Well, you did want to play WoW, didn’t you? You’re not a cheating hacker, are you? Then what’s your problem?

What I enjoyed about this story was how the times had changed. Few years back, when Sony wanted to do a much gentler ass job on the EQ players, we screamed like stuck pigs. (How dare! The nerve! Privacy rights! I pay for the equipment, keep yer mitts off it.) However, to Sony’s credit, they pulled the scan plan and all was well again in Norrath.

This year, Blizzard, Lord over all We Survey, implements a far more intrusive program without fully disclosing how thorough these scans are, and the playing public shrugs. For some reason that is not clear to me, we can trust Blizzard not to abuse the private information they could (and do?) collect, but not Sony. Wild, freaky stuff.

Not long after the larger details of Big Warden were revealed by smarter people than me, Sony’s BMG rootkit scandal hit the net: selected Sony Music CDs were shipping with aggressive self-executing anti-piracy software unbeknownst to the hapless consumer.

File this under Karma is a Bitch: WoW hackers used the Sony rootkit to hide their nefarious operations. Heee.

3. Hot Coffee with Cream. The 2005 story that launched a million blog posts, Grand Theft: San Andreas is found to contain code for a hidden, explicit sex minigame. Unlockable with the Hot Coffee mod, the minigame belies its ESRB rating of M-Mature audiences, for ages 17 and over.

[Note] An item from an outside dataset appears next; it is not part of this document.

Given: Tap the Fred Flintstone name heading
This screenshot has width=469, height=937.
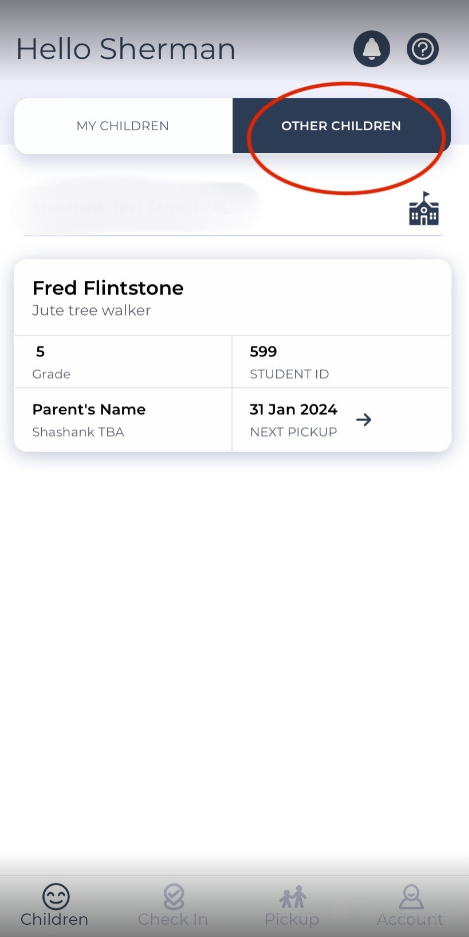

The mod’s creators claim, “the Hot Coffee mod merely unlocks hidden, preexisting code inside San Andreas.” GTA: SA’s publisher, Rockstar Games, claims, “So far we have learned that the ‘Hot Coffee’ modification is the work of a determined group of hackers who have gone to significant trouble to alter scenes in the official version of the game” and “In violation of the software user agreement, hackers created the ‘Hot Coffee’ modification by disassembling and then combining, recompiling and altering the game’s source code.”

Damn, dirty hackers!

GameSpot, not satisfied with the pat “damn, dirty hackers” response, tested the Hot Coffee mod code on a “a sealed, first-edition copy of San Andreas” for the PS2 and the rest is history + a million blog posts.

Damn, dirty publisher!

4. Guild Wars arrives in a Warcraft-weary World. While there were a few (more than a few) things about Guild Wars that I did not like, it was a breath of fresh air in a land lousy with EQ clones. (refresh your memory of my struggles in the land of not-EQ)

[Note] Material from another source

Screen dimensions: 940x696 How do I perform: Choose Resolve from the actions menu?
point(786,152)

No one, not even noobs, would mistake Guild Wars for a deep and rich virtual world, but there were two new-to-me concepts for which I will remain forever grateful: instant travel and no monthly subscription fees. I was willing to forgive Guild Wars many sins because they granted those two wishes.

There’s probably a marketing lesson in there somewhere.

5. Happy Holidays, Azeroth! I had enjoyed Christmas, err … the 2004 Winter Holidays in World of Warcraft (a few holiday quests and a mountain of holiday decor) but the Blizzard 2005 Azeroth holidays of Halloween and Christmas wtfpwned with improved quests and easily acquired tricks and treats for all.

I tire of Blizzard’s incompetence with infrastructure. I am disappointed with many of the endgame design decisions as this game moves steadily towards becoming EQ — I mean, let’s just put in dark elves, open up Neriak and be done with it.

It is Warcraft’s sly humor and abundance of goofy treats, especially around the holidays, that set it apart: the journey to level 60 far exceeds the destination, which could explain the chronic alt-itis ’round those parts.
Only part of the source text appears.